Trump supporters who had suggested the “catch and kill” scheme was about protecting Melania Trump saw that defense blown apart. Prosecutors say Trump met with Pecker after the election and before the inauguration to thank him for his help with the election. They met again after the election and before the inauguration, where Trump “thanked Pecker for handling the stories of the doorman and Karen McDougal, and invited [the publisher] to the Inauguration.”

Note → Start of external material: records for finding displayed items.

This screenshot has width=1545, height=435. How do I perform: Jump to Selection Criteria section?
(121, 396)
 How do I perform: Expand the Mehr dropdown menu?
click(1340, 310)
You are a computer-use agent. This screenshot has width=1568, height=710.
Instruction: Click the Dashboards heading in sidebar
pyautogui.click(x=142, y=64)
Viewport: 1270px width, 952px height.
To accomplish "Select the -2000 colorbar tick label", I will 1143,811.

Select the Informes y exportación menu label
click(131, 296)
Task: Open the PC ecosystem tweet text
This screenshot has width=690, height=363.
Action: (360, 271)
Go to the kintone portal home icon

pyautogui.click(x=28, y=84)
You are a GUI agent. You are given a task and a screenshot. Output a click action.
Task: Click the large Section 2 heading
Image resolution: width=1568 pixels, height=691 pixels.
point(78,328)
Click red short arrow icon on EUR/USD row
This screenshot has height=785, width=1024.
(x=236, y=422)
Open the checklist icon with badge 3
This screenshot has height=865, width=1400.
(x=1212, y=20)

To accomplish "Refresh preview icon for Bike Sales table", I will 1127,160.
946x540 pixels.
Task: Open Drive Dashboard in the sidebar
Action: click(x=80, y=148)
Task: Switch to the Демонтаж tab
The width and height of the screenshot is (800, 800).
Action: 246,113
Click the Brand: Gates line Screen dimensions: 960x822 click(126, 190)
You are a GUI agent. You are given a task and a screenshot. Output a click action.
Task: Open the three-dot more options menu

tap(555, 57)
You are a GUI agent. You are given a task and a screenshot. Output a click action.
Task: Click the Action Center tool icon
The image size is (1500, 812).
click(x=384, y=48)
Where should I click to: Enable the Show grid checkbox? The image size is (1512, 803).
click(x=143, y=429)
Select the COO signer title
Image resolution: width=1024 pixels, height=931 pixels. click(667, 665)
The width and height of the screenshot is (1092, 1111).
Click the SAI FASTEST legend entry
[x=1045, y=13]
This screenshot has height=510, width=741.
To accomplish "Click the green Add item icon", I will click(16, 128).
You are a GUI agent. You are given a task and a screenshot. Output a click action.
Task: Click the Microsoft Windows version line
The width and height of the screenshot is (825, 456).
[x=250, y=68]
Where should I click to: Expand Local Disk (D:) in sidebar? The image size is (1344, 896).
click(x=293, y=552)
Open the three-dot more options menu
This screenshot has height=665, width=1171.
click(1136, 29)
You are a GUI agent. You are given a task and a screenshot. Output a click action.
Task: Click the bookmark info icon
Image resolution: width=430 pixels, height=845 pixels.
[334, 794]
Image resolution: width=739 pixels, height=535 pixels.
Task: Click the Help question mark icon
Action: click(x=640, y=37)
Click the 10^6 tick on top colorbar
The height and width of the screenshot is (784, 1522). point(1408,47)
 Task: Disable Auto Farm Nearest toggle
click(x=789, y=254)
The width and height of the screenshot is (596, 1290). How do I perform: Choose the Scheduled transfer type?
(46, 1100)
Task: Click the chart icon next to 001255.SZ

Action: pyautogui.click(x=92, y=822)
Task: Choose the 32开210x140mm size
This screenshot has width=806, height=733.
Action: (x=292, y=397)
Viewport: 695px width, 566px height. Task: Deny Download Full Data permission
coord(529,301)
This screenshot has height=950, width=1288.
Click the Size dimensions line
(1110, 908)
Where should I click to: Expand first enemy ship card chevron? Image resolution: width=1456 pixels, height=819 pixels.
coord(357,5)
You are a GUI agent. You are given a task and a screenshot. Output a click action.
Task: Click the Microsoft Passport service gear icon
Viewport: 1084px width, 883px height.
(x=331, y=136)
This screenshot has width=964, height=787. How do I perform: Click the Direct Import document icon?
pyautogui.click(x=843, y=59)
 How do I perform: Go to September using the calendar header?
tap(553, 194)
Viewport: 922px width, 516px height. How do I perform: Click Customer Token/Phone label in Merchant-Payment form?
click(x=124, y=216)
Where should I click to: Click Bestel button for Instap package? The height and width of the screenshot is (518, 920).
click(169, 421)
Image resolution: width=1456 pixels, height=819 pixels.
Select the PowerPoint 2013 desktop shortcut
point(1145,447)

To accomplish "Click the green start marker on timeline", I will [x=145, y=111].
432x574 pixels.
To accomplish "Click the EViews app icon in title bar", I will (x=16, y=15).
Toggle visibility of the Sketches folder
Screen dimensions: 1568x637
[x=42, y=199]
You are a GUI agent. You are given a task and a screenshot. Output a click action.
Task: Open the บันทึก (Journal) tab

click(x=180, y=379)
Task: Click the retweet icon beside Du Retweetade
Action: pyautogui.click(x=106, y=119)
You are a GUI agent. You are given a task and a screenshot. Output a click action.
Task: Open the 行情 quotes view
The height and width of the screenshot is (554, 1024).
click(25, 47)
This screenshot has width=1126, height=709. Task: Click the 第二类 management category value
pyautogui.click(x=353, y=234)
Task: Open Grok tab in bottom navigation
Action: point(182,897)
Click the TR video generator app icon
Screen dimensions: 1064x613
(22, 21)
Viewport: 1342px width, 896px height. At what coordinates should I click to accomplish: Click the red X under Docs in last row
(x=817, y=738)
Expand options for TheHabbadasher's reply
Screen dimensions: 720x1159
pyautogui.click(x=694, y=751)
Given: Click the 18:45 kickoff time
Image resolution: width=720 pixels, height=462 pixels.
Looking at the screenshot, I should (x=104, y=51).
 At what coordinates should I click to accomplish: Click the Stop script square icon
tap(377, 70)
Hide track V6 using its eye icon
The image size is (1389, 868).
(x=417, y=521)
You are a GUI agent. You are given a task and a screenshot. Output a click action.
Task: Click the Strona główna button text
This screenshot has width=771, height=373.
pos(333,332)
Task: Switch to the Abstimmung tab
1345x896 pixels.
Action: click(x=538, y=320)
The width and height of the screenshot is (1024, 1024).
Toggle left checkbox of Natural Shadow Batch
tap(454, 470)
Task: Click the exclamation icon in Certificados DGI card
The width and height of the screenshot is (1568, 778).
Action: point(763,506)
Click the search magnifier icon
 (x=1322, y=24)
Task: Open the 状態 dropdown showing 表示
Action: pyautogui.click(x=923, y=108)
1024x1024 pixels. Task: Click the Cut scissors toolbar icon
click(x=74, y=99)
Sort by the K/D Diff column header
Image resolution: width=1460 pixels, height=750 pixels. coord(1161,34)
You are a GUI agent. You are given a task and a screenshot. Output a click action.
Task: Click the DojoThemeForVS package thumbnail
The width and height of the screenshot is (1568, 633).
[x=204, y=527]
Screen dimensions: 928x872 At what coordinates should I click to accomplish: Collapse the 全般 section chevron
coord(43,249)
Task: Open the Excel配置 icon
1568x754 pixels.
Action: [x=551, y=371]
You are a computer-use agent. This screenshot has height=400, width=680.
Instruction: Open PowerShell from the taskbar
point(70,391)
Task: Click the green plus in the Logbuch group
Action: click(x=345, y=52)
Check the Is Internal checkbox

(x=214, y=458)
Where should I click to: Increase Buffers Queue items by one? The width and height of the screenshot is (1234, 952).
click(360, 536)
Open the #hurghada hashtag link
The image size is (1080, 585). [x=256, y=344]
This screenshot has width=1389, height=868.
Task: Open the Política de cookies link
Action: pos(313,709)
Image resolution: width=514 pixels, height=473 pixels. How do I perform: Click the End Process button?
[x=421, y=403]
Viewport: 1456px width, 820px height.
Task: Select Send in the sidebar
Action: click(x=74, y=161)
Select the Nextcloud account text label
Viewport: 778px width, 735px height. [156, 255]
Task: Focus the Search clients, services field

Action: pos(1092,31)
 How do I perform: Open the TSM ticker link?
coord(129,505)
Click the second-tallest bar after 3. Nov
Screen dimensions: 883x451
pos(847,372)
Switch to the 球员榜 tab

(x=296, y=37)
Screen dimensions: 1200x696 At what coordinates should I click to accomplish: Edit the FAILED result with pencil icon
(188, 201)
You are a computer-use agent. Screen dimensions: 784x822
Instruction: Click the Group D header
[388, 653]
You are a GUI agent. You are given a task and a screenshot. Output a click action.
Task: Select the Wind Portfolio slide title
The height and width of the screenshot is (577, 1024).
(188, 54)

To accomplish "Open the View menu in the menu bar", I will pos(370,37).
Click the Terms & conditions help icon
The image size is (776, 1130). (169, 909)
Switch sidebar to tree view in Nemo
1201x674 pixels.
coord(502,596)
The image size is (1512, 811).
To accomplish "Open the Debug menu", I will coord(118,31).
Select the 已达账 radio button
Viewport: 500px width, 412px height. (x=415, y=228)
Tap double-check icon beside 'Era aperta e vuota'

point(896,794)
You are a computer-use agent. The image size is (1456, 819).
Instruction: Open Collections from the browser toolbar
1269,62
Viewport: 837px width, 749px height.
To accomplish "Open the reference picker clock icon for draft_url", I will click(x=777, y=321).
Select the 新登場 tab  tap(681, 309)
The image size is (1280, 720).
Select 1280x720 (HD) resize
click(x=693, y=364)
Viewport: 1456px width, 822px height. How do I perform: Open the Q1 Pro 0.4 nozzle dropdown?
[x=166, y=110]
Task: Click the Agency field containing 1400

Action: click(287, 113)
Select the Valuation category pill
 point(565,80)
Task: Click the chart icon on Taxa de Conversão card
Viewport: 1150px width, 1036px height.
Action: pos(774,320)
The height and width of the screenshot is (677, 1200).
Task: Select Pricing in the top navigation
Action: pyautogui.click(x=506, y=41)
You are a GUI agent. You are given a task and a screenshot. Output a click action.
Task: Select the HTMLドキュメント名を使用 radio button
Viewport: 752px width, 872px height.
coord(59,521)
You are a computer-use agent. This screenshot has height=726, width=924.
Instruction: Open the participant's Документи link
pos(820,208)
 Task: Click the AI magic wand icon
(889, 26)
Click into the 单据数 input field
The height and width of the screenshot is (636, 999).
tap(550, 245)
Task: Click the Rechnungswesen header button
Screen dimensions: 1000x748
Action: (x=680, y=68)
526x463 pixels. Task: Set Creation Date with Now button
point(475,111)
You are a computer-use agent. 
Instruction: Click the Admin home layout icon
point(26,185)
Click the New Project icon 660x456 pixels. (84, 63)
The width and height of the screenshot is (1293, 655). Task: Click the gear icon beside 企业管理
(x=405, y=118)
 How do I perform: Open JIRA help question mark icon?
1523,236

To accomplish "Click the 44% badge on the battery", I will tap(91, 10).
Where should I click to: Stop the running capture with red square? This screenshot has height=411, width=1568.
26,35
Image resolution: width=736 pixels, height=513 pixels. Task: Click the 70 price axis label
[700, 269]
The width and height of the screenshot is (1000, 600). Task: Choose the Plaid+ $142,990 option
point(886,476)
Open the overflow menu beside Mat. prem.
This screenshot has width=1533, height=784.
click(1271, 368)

After Trump became president, he invited Pecker to a White House dinner in the summer of 2017 “to thank him for his help during the campaign.” Pecker is cooperating with Bragg’s investigation. He was the final witness Bragg brought before the grand jury, and, presumably, we will hear this story in his own voice.
Here’s the pièce de la resistance. Trump always claimed that he paid the money not because of the election but to avoid embarrassment to him and his family. But they structured at least one of the deals so they wouldn’t have to pay out funds if Trump lost the election. It was never about protecting his family.
Bragg pointed out that given Manhattan’s status as a center of financial activity, these are “bread and butter crimes” for his office.
So, the indictment make sense, and there is a strong, apolitical justification for bringing it. Bragg also responded to questions about why he decided to bring the case now by saying they had access to new evidence, although he didn’t specify what form that took. Good prosecutors never show their hand until the trial.
Some legal analysts are questioning why there isn’t more specificity about the crimes Bragg is alleging to enhance the misdemeanors to felony charges. Bragg’s filed statement of facts speaks of unspecified tax crimes. And we do not have to know at this point whether Cohen in fact declared and paid taxes on the reimbursement or whether the Trump Organization declared it as a business expense. It doesn’t matter: The language that elevates business record falsification to a felony requires only “an intent to commit another crime or to aid or conceal the commission thereof.”
It is the practice in New York to indict a case like this without referencing the specific underlying criminal violations that enhance the false records charges. And it would be a mistake to treat this case differently from other cases. If prosecutors had, Trump’s lawyers would likely be complaining about the additional information in the indictment. Now, they’re likely to file a motion asking for more particularity. We’ll learn the answers as the case progresses.
The sordid saga describes Trump’s illegal efforts to manipulate elections in unfair ways. Trump may denounce the indictment as “political persecution,” but his lawyers understand they have a difficult path ahead that is very likely to result in a number of convictions. I put Bragg’s chances of total success in court at better than even.
Will the indictment damage Trump politically? That remains to be seen. But Trump’s political future is getting more and more cloudy. If the Bragg prosecution emboldens prosecutors in Georgia who are investigating him for criminal violation of the election laws in the 2020 election, and in Washington, where special counsel Jack Smith is investigating obstruction of justice in connection with the mishandling of the Mar-a-Lago documents and the events of Jan. 6, 2021, then other indictments might cramp his style in running for the nation’s highest office.
As we all know in another factual setting: one woman, it’s “he said, she said”; two women, maybe a coincidence; three women, and the ship is sunk.
James D. Zirin is a former federal prosecutor in the Southern District of New York.